The daphnia sit on the low end of the food chain, but as most school-age children learn, everything is connected in some way.

Researchers from the University of Birmingham who studied the daphnia revealed Tuesday that exposure to relatively low levels of the active ingredient in Roundup for a long period of time — levels deemed safe by the U.S. Environmental Protection Agency — caused DNA damage and other harmful impacts to a test group of plankton.

They published their findings in the journal Microbiome.

Besides the DNA damage, the researchers found glyphosate caused embryonic development failure, interfered with metabolic functions and harmed all the bacteria and protozoa that live in the gut.

Daphnia exposed to Roundup is weak, the chitin shell that protects the soft body is malformed and does not protect the soft body of the animal, which looks unhealthy . The animal has only one aborted egg in the brood pouch. (University of Birmingham)

Lead researcher Dr. Luisa Orsini from the University of Birmingham’s school of biosciences said research on Roundup has been controversial since it first appeared on the market as a commercial herbicide.

“Claims that it causes diseases and disorders ranging from cancer to autism stack up against industry-paid reports arguing that the product has no untoward effects,” Orsini said in a statement accompanying the study. “The problem is that much of the evidence is rooted in outdated toxicity tests which only look at the number of animals that die on exposure to extremely high concentrations of these chemicals. These tests also overlook the pathological effects arising from long-term exposure to low doses.”

For Roundup to alter an organism’s metabolism and other vital functions, especially in a species like plankton that is key to the food chain of freshwater ecosystems, means that the chemicals can harm more than just pests in a critical way, Orsini said in emailed comments.

That’s definitely alarming considering that the chemical reactions are on a molecular level that are constant across species, like humans.

The study was done in part with the U.K. Environment Agency, a nondepartmental public body that seeks to bring new standards for regulatory agencies when looking at chemicals and their impact on biodiversity.

Orsini said the research will be able to help identify the most harmful chemicals that make their way into the environment.

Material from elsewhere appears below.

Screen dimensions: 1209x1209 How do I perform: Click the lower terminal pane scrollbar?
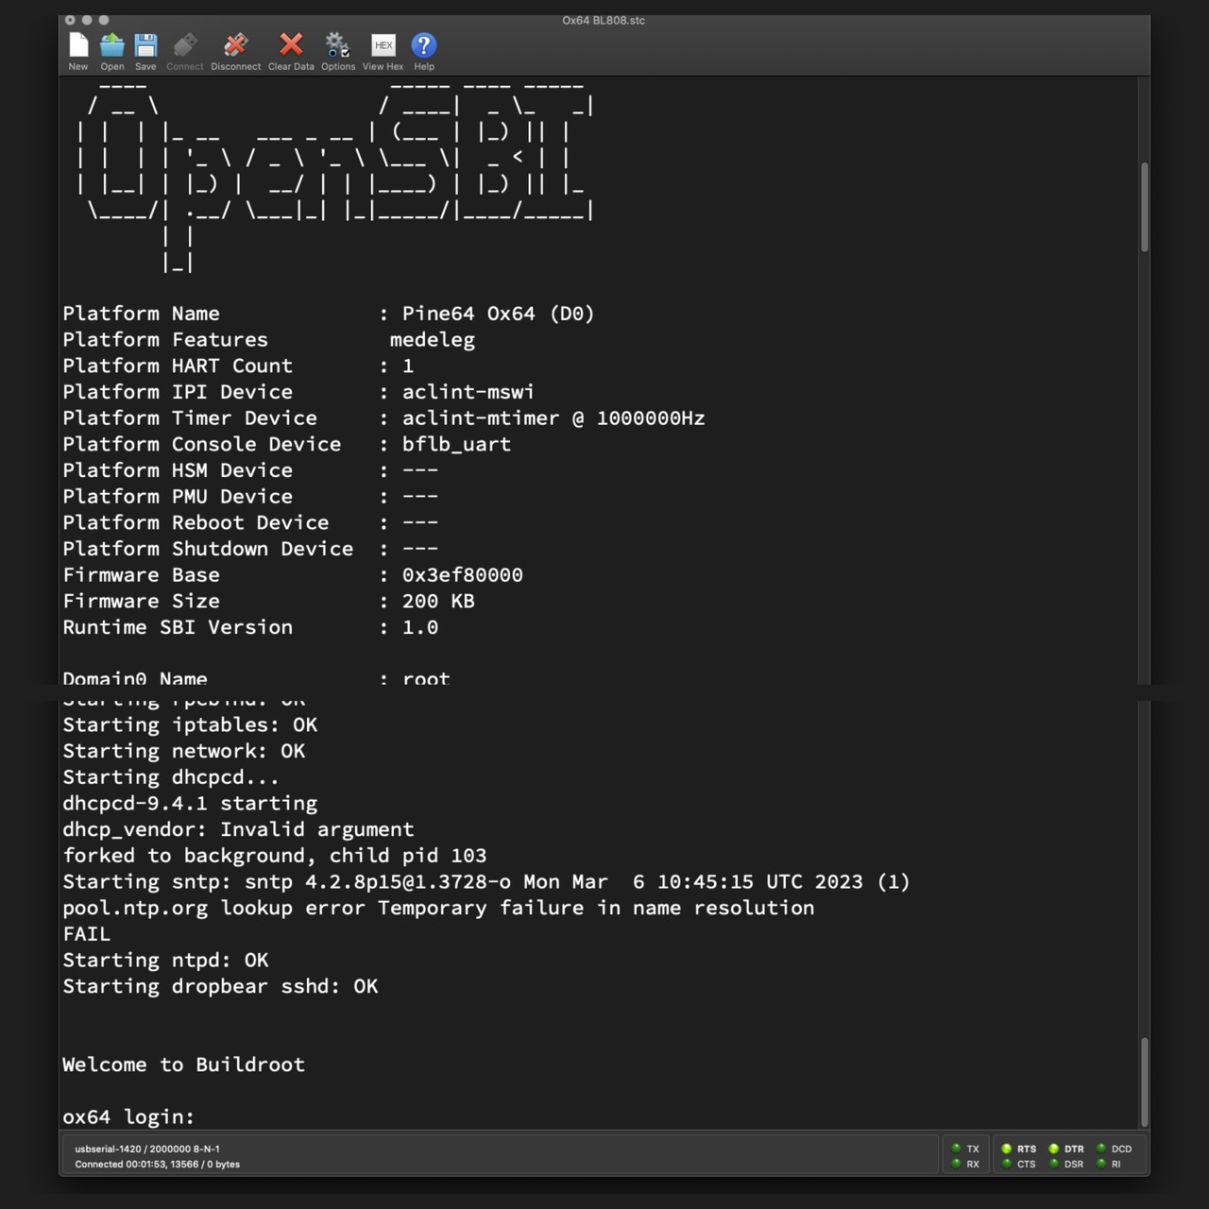tap(1144, 1081)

"We can't stop environmental contamination in one step, but by identifying the worst offenders, we can work with industrial partners in a more targeted and effective way,” said Orsini.

“Other studies have found some of the effects we document, but we take a comprehensive (system biology) approach revealing all implications of long-term exposures to low doses of the herbicide,” Orsini said by email. “We are not the only and will not be the last to show that Roundup is not safe.”

The sentiment is not a new one.

In 2015, the World Health Organization’s International Agency for Research on Cancer classified glyphosate as a probable human carcinogen. Roundup manufacturer Monsanto condemned the IARC report, pointing to regulatory bodies in the United States, Canada, the European Union, Japan, and Australia that reached a contrasting determination on glyphosate.

Monsanto — which is now owned by Germany-based chemical giant Bayer — has been in ongoing legal fights over its herbicide for years, which many plaintiffs blaming the weed killer for their cancers.

In 2019, a six-person jury awarded California resident Ed Hardeman $80 million, finding he developed non-Hodgkin lymphoma from long-term exposure to Roundup. Hardeman used the product on his lawn for years.

A federal judge later sharply reduced the jury’s award.

Talks of a settlement between Bayer and 4,000 other plaintiffs with similar claims stalled this past August, after lawyers representing half the plaintiffs told a federal judge they believed the company was trying to pull out of the $10 billion deal.

Bayer’s lawyer characterized the delay as “a slight hiccup” in negotiations.